アメリカンフットボール・キッカーの佐藤敏基選手(中編)|Hiroの部屋

ヒロさん(左)と佐藤さん(右)
ヒロさん(左)と佐藤さん(右)

先月から登場いただいてるのは、昨年行われたグローバルドラフトにてトロント・アルゴノーツから指名を受け、日本のみならずトロントでプレーしながら、NFL(National Football League)入りに挑戦中のアメリカンフットボール・キッカーの佐藤敏基さんです。

ヒロ: 前回までは甲子園ボールで味わった大きな挫折の話を伺いました。社会人リーグに入団し、キッカーとして成長されていくわけですね。

佐藤: 入団してから2ヶ月ほどして、元NFL選手で現在もNFLのキッカーを輩出しているアメリカのマイケルコーチが日本で行ったキャンプに参加する機会がありました。そこで結果を出せて、コーチから「会社を辞めてNFLを目指してみてはどうか」と声をかけて頂きました。それでNFL挑戦への決意が固まり、日本でも第一人者の先生に指導して頂き、自分の技術力が向上していくと同時に自信も取り戻したように思います。

ヒロ: 美容師は自分の天職だと信じて、トロントで生きていくと決めた身である僕からしても、今のお話から〝一心不乱〟のように自分の心に素直に迷いなく邁進するという事が大事なのだと感じました。交流のあるアスリートはもちろん、他業種でも第一線でご活躍なさる方々の共通点は、常に前を向くポジティブさ。それが自信に繋がっているんでしょうね。

ヒロ: 会社を辞めて、NFL挑戦の1本で行くと決めた時、周囲の反応はどうでしたか?

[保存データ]
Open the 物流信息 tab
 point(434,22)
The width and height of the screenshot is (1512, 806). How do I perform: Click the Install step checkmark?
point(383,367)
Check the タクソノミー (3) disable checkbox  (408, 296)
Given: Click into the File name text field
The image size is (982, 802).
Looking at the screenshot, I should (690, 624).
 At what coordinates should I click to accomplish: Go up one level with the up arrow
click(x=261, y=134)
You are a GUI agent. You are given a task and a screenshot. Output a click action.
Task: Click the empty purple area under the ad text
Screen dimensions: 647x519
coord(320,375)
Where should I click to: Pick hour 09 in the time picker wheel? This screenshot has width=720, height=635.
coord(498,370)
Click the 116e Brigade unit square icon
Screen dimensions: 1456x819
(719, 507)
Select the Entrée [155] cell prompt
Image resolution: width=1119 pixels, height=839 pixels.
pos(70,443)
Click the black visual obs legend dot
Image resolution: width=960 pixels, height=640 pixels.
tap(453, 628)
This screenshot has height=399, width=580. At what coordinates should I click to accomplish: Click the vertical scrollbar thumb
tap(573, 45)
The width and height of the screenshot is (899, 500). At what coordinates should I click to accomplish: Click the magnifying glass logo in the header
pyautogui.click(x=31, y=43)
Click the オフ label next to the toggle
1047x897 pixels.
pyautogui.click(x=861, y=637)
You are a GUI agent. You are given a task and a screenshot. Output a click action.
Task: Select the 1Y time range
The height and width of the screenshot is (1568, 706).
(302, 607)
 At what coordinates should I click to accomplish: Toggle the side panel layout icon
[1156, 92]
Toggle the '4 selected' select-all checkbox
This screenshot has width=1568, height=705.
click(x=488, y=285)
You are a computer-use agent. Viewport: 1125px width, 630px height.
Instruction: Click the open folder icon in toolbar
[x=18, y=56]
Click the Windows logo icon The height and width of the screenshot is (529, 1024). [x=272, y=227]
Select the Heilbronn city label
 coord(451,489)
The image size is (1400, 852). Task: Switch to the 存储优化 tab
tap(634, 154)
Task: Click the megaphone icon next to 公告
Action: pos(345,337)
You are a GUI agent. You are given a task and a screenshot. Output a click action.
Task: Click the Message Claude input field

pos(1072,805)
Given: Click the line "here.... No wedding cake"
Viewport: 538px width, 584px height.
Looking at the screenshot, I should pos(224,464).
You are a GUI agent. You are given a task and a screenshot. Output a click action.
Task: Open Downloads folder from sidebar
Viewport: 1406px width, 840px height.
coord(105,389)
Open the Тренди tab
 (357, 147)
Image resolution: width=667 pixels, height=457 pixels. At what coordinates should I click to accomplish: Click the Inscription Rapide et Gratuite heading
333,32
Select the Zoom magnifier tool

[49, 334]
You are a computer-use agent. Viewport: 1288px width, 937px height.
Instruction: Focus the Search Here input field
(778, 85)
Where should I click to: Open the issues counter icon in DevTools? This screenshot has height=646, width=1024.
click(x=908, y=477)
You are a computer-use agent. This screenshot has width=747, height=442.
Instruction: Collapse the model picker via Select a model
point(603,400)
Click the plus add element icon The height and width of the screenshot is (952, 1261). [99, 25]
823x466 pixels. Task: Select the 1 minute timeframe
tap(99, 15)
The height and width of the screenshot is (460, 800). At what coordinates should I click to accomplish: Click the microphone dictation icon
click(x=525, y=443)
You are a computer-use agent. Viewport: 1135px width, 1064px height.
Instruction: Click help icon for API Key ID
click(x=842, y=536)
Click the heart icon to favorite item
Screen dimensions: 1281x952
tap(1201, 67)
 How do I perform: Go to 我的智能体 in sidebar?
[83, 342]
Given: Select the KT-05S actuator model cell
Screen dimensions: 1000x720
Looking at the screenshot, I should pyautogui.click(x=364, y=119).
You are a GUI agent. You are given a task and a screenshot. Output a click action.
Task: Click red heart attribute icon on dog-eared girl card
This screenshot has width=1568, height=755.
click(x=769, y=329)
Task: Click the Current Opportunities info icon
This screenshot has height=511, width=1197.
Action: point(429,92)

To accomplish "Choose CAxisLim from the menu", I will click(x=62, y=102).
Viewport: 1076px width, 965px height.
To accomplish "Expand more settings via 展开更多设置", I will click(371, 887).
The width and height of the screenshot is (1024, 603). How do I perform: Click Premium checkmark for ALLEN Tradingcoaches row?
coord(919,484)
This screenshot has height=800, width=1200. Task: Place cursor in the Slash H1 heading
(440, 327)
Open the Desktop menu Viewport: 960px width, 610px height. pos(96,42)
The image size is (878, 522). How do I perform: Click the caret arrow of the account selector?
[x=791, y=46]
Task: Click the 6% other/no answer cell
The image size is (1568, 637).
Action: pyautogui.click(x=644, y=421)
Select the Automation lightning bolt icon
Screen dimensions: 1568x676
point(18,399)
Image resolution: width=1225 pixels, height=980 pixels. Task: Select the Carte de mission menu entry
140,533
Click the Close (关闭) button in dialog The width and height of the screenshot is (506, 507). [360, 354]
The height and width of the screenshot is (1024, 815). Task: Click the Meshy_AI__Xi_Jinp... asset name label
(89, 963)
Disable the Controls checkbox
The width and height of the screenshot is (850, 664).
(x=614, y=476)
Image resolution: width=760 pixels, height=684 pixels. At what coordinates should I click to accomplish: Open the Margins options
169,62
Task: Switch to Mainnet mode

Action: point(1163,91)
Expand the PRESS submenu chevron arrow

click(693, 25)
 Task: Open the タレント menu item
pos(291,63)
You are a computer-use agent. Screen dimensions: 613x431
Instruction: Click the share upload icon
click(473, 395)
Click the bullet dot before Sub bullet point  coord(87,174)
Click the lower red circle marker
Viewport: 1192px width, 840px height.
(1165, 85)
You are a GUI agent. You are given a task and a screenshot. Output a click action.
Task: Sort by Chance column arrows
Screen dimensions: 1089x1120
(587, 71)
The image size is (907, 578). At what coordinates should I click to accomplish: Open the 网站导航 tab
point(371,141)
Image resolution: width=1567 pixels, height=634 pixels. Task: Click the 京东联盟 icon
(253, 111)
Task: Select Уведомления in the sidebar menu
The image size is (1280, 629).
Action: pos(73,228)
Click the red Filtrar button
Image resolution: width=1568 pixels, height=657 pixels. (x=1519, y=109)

## 課題
次の(a)〜(c)が本文の内容と一致するかをそれぞれ「はい」か「いいえ」で答え、判断の決め手となる本文の語句を正確に引用すること。(a) 佐藤さんは入団からおよそ2ヶ月後にマイケルコーチのキャンプに参加した。(b) マイケルコーチは佐藤さんに、会社に勤めたままNFLを目指すよう勧めた。(c) ヒロさんはトロントで美容師として生きていくと決めている。 本文のみを根拠とすること。

## 結果
(a) はい。「入団してから2ヶ月ほどして」
(b) いいえ。「会社を辞めてNFLを目指してみてはどうか」
(c) はい。「美容師は自分の天職だと信じて、トロントで生きていくと決めた」